_Consigne écrite_. Traduisez en anglais la phrase suivante, tirée du texte sur la transaction en droit du travail : « Bien qu'elle ne figure pas expressément dans les dispositions du Code civil, l'existence de concessions réciproques constitue une condition de validité de la transaction. »

**** Texte de la page ****

Pourvois n° 07-40.946 à 07-41.061 : si l'effet relatif des contrats interdit aux tiers de se prévaloir de l'autorité d'une transaction à laquelle ils ne sont pas intervenus, ces mêmes tiers peuvent, néanmoins, invoquer la renonciation à un droit que renferme cette transaction. La cour d'appel ayant retenu que les salariés avaient entendu renoncer expressément, dans la transaction conclue avec la société Alstom, à toute demande indemnitaire relative à leur licenciement, le moyen pris de la violation des articles 1165 (N° Lexbase : L1267ABK) et 2049 à 2052 (N° Lexbase : L2294ABL) du Code civil est inopérant, dès lors que leur action, si elle a été déclarée à tort irrecevable, comme se heurtant à l'autorité de la chose jugée, ne pouvait, cependant, aboutir, en présence de la renonciation à leurs droits, dont le liquidateur judiciaire de la société SIE était fondé à se prévaloir.

Commentaire

I - L'office du juge et le contrôle du caractère non dérisoire des concessions consenties

  • Application de la transaction en droit du travail

Jusqu'à sa réglementation par le droit du travail (1), les parties qui entendaient régler les éventuels différends pouvant naître à l'occasion de la rupture du contrat de travail avaient recours au reçu pour solde de tout compte, document par lequel le salarié attestait avoir reçu de son employeur certaines sommes et reconnaissait avoir été intégralement rempli dans ses droits. Le législateur est intervenu pour permettre au salarié de contester, dans les deux mois de la remise du reçu, sa signature, ce qui lui ouvrait, alors, la voie d'une contestation judiciaire. La loi de modernisation sociale du 17 janvier 2002 (loi n° 2002-73 N° Lexbase : L1304AW9) a supprimé le caractère libératoire du reçu pour solde de tout compte, mais, l'accord de modernisation du marché du travail, conclu par les partenaires sociaux le 11 janvier 2008, projette de lui restituer cet effet libératoire, tout en étendant à six mois la période de contestation (article 11).

Les parties contractantes disposent, également, de la faculté de conclure une transaction, selon les termes des articles 2044 et suivants du Code civil (N° Lexbase : L2289ABE). Quoique non prévue par le Code du travail, ce contrat de droit commun, auquel renvoie classiquement le Code du travail (2), a été déclaré recevable en droit du travail (3), même si la concurrence créée avec la réglementation du reçu a pu en faire valablement douter (4).

  • Exigence de concessions réciproques

Bien qu'elle ne figure pas expressément dans les dispositions du Code civil, l'existence de concessions réciproques constitue une condition de validité de la transaction. Elle participe, en effet, de sa nature même, qui est de mettre un terme à un différend en amenant chaque partie à renoncer à une partie de ses prétentions, en échange d'une renonciation correspondante de l'autre et ce, pour mettre fin à leur différend (5).

**** Données fournies ****

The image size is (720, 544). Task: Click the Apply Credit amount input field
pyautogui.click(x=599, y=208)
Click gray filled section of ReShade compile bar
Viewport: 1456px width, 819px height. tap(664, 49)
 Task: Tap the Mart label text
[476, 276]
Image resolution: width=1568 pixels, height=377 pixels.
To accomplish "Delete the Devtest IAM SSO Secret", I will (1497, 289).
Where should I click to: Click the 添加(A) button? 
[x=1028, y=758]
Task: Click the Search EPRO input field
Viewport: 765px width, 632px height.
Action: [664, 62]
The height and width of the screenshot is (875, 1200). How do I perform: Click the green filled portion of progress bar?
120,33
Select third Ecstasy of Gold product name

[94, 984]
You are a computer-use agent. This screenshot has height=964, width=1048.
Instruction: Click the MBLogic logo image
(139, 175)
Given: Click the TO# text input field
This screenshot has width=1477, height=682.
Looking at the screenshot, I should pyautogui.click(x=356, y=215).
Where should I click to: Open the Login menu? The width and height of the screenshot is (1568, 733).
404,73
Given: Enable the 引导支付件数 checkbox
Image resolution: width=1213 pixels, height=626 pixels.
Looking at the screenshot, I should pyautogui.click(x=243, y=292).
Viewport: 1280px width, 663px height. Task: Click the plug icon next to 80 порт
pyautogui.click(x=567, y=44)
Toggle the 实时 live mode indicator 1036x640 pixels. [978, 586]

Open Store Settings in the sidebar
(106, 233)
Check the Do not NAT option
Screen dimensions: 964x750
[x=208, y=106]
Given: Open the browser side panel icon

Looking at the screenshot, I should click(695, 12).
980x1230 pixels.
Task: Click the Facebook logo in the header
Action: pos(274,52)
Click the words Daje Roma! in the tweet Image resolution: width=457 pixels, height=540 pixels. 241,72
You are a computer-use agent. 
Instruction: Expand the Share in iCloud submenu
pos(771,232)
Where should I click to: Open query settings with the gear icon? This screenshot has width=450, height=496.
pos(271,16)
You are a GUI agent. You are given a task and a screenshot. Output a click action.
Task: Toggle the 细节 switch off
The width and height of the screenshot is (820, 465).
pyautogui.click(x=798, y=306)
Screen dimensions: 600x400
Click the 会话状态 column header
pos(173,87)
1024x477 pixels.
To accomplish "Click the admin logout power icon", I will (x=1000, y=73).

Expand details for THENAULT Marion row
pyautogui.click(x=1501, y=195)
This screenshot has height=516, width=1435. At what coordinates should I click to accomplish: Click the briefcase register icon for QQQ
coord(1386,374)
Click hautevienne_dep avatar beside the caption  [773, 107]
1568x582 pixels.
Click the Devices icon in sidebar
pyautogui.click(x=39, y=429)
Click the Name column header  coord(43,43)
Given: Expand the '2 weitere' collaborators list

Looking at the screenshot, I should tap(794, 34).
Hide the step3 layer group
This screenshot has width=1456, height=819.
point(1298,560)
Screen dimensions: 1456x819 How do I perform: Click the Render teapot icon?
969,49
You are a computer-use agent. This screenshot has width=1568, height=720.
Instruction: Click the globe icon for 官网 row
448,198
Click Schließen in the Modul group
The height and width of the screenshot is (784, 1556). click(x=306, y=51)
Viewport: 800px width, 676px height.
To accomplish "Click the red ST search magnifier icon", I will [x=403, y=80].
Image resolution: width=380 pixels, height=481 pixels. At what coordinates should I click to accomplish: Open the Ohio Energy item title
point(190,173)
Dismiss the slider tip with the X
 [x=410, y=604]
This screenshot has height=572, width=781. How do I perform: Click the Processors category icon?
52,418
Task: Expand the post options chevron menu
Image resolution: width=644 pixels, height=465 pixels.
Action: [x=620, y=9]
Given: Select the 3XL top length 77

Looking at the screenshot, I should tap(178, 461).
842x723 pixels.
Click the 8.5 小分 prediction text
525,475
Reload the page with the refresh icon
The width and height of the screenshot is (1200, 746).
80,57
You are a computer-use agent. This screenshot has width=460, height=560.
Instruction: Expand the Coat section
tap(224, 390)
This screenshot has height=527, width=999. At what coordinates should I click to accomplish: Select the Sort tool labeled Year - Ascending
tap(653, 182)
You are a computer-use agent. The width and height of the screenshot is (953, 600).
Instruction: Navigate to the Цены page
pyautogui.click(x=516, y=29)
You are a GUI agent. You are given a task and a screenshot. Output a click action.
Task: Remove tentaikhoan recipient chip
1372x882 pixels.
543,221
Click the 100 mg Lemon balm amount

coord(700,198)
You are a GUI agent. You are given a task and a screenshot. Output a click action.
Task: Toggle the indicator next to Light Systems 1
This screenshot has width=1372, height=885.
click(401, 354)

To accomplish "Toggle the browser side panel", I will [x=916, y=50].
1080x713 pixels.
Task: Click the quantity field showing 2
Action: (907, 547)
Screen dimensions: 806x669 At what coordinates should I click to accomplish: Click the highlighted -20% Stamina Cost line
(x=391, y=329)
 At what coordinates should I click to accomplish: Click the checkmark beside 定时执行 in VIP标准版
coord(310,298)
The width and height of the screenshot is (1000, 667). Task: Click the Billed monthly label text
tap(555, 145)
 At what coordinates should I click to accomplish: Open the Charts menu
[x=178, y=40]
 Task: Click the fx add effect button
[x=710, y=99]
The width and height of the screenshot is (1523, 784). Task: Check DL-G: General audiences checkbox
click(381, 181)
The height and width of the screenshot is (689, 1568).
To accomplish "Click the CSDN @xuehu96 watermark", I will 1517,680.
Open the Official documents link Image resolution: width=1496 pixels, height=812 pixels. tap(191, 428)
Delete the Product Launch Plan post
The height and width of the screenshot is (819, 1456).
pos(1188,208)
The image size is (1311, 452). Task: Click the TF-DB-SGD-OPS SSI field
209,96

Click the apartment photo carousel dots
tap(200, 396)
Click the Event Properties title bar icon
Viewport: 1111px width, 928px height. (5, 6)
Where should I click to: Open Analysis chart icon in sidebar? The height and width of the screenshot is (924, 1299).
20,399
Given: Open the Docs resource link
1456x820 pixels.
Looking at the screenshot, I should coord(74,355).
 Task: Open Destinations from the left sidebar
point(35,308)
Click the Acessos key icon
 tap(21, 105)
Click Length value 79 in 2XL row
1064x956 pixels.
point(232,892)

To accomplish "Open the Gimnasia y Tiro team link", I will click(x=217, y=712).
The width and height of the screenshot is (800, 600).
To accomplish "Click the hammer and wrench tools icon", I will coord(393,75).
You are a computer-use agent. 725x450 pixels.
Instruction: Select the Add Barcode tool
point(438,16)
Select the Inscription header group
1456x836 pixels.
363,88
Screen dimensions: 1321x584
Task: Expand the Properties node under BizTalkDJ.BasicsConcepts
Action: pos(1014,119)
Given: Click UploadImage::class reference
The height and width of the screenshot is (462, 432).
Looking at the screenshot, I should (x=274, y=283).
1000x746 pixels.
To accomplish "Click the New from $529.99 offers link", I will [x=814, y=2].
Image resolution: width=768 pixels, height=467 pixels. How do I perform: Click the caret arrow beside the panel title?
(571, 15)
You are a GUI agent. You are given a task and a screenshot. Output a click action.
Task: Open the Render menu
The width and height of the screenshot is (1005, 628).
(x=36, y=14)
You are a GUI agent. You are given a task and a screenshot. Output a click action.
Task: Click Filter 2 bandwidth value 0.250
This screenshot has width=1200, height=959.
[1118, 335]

****

_Exercice corrigé_. Although it does not appear expressly in the provisions of the Civil Code, the existence of reciprocal concessions is a condition for the validity of the settlement.